*** Opening Records for the exercise ***
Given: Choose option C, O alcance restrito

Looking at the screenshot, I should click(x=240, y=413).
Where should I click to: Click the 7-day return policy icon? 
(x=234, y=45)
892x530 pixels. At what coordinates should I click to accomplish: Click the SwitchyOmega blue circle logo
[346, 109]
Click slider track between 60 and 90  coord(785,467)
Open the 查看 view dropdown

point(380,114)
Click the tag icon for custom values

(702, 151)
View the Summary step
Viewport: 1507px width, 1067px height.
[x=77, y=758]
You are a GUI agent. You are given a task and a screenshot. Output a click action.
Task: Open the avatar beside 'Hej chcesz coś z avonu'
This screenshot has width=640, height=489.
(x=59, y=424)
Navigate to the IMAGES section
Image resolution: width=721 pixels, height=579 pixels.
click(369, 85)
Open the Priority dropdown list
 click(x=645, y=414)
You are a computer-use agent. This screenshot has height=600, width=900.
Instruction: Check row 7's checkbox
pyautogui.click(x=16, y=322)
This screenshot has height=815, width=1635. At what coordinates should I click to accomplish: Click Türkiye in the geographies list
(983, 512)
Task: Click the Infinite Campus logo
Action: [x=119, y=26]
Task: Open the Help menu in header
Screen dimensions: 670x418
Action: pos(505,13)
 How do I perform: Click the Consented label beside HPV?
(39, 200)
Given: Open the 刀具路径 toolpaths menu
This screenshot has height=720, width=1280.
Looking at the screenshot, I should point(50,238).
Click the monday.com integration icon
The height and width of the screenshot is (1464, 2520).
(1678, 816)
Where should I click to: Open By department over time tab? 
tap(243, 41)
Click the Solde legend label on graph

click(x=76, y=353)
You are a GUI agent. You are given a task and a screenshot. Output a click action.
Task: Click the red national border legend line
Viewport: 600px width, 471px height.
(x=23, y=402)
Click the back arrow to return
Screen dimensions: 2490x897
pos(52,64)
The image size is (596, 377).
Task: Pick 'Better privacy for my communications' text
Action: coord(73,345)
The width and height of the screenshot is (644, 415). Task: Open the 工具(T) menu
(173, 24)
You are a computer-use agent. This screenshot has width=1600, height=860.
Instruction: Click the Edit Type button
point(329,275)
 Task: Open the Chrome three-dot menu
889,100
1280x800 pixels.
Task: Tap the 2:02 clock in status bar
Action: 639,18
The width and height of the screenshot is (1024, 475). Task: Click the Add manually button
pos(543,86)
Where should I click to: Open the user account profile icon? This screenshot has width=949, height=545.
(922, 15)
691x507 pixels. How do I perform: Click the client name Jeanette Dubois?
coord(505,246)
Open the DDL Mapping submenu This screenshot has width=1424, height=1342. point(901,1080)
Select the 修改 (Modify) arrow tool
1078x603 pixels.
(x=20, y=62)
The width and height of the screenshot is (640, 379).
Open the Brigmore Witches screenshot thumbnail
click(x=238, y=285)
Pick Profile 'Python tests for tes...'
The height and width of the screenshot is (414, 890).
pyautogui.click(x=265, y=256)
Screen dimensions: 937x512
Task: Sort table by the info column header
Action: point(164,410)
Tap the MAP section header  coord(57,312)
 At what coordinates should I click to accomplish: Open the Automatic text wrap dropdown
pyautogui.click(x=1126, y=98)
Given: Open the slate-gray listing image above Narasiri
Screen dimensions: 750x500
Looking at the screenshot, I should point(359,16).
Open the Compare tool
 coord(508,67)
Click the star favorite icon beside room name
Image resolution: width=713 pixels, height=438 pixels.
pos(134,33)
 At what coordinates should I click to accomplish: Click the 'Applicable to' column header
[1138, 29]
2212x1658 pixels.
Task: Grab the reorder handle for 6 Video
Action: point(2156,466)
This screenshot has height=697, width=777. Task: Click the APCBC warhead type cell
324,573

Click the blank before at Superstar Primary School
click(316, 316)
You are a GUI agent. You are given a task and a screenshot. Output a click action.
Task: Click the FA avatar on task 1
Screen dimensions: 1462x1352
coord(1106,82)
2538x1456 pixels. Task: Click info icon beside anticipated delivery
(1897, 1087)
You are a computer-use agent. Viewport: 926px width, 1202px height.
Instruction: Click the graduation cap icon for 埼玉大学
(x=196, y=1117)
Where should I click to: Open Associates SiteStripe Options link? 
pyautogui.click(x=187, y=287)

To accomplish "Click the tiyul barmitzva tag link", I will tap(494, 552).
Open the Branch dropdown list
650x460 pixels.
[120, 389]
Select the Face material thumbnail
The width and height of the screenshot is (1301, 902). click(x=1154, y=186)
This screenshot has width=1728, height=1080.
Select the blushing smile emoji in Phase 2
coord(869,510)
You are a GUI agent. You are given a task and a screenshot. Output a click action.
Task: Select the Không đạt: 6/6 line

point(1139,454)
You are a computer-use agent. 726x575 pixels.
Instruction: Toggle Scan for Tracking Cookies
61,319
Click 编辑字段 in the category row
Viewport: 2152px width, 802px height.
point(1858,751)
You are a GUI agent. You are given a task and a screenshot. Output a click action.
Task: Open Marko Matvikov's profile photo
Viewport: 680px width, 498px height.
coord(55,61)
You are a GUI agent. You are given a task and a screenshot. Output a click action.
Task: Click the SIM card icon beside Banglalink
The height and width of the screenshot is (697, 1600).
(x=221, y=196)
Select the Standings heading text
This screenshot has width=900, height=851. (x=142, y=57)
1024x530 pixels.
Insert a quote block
*** Closing Records for the exercise ***
= Action item =
Take the records above and return them exactly as written.

= Response box =
Given: Choose option C, O alcance restrito

Looking at the screenshot, I should click(x=240, y=413).
Where should I click to: Click the 7-day return policy icon? 
(x=234, y=45)
892x530 pixels. At what coordinates should I click to accomplish: Click the SwitchyOmega blue circle logo
[346, 109]
Click slider track between 60 and 90  coord(785,467)
Open the 查看 view dropdown

point(380,114)
Click the tag icon for custom values

(702, 151)
View the Summary step
Viewport: 1507px width, 1067px height.
[x=77, y=758]
You are a GUI agent. You are given a task and a screenshot. Output a click action.
Task: Open the avatar beside 'Hej chcesz coś z avonu'
This screenshot has width=640, height=489.
(x=59, y=424)
Navigate to the IMAGES section
Image resolution: width=721 pixels, height=579 pixels.
click(369, 85)
Open the Priority dropdown list
 click(x=645, y=414)
You are a computer-use agent. This screenshot has height=600, width=900.
Instruction: Check row 7's checkbox
pyautogui.click(x=16, y=322)
This screenshot has height=815, width=1635. At what coordinates should I click to accomplish: Click Türkiye in the geographies list
(983, 512)
Task: Click the Infinite Campus logo
Action: [x=119, y=26]
Task: Open the Help menu in header
Screen dimensions: 670x418
Action: pos(505,13)
 How do I perform: Click the Consented label beside HPV?
(39, 200)
Given: Open the 刀具路径 toolpaths menu
This screenshot has height=720, width=1280.
Looking at the screenshot, I should point(50,238).
Click the monday.com integration icon
The height and width of the screenshot is (1464, 2520).
(1678, 816)
Where should I click to: Open By department over time tab? 
tap(243, 41)
Click the Solde legend label on graph

click(x=76, y=353)
You are a GUI agent. You are given a task and a screenshot. Output a click action.
Task: Click the red national border legend line
Viewport: 600px width, 471px height.
(x=23, y=402)
Click the back arrow to return
Screen dimensions: 2490x897
pos(52,64)
The image size is (596, 377).
Task: Pick 'Better privacy for my communications' text
Action: coord(73,345)
The width and height of the screenshot is (644, 415). Task: Open the 工具(T) menu
(173, 24)
You are a computer-use agent. This screenshot has width=1600, height=860.
Instruction: Click the Edit Type button
point(329,275)
 Task: Open the Chrome three-dot menu
889,100
1280x800 pixels.
Task: Tap the 2:02 clock in status bar
Action: 639,18
The width and height of the screenshot is (1024, 475). Task: Click the Add manually button
pos(543,86)
Where should I click to: Open the user account profile icon? This screenshot has width=949, height=545.
(922, 15)
691x507 pixels. How do I perform: Click the client name Jeanette Dubois?
coord(505,246)
Open the DDL Mapping submenu This screenshot has width=1424, height=1342. point(901,1080)
Select the 修改 (Modify) arrow tool
1078x603 pixels.
(x=20, y=62)
The width and height of the screenshot is (640, 379).
Open the Brigmore Witches screenshot thumbnail
click(x=238, y=285)
Pick Profile 'Python tests for tes...'
The height and width of the screenshot is (414, 890).
pyautogui.click(x=265, y=256)
Screen dimensions: 937x512
Task: Sort table by the info column header
Action: point(164,410)
Tap the MAP section header  coord(57,312)
 At what coordinates should I click to accomplish: Open the Automatic text wrap dropdown
pyautogui.click(x=1126, y=98)
Given: Open the slate-gray listing image above Narasiri
Screen dimensions: 750x500
Looking at the screenshot, I should point(359,16).
Open the Compare tool
 coord(508,67)
Click the star favorite icon beside room name
Image resolution: width=713 pixels, height=438 pixels.
pos(134,33)
 At what coordinates should I click to accomplish: Click the 'Applicable to' column header
[1138, 29]
2212x1658 pixels.
Task: Grab the reorder handle for 6 Video
Action: point(2156,466)
This screenshot has height=697, width=777. Task: Click the APCBC warhead type cell
324,573

Click the blank before at Superstar Primary School
click(316, 316)
You are a GUI agent. You are given a task and a screenshot. Output a click action.
Task: Click the FA avatar on task 1
Screen dimensions: 1462x1352
coord(1106,82)
2538x1456 pixels. Task: Click info icon beside anticipated delivery
(1897, 1087)
You are a computer-use agent. Viewport: 926px width, 1202px height.
Instruction: Click the graduation cap icon for 埼玉大学
(x=196, y=1117)
Where should I click to: Open Associates SiteStripe Options link? 
pyautogui.click(x=187, y=287)

To accomplish "Click the tiyul barmitzva tag link", I will tap(494, 552).
Open the Branch dropdown list
650x460 pixels.
[120, 389]
Select the Face material thumbnail
The width and height of the screenshot is (1301, 902). click(x=1154, y=186)
This screenshot has width=1728, height=1080.
Select the blushing smile emoji in Phase 2
coord(869,510)
You are a GUI agent. You are given a task and a screenshot. Output a click action.
Task: Select the Không đạt: 6/6 line

point(1139,454)
You are a computer-use agent. 726x575 pixels.
Instruction: Toggle Scan for Tracking Cookies
61,319
Click 编辑字段 in the category row
Viewport: 2152px width, 802px height.
point(1858,751)
You are a GUI agent. You are given a task and a screenshot. Output a click action.
Task: Open Marko Matvikov's profile photo
Viewport: 680px width, 498px height.
coord(55,61)
You are a GUI agent. You are given a task and a screenshot. Output a click action.
Task: Click the SIM card icon beside Banglalink
The height and width of the screenshot is (697, 1600).
(x=221, y=196)
Select the Standings heading text
This screenshot has width=900, height=851. (x=142, y=57)
1024x530 pixels.
Insert a quote block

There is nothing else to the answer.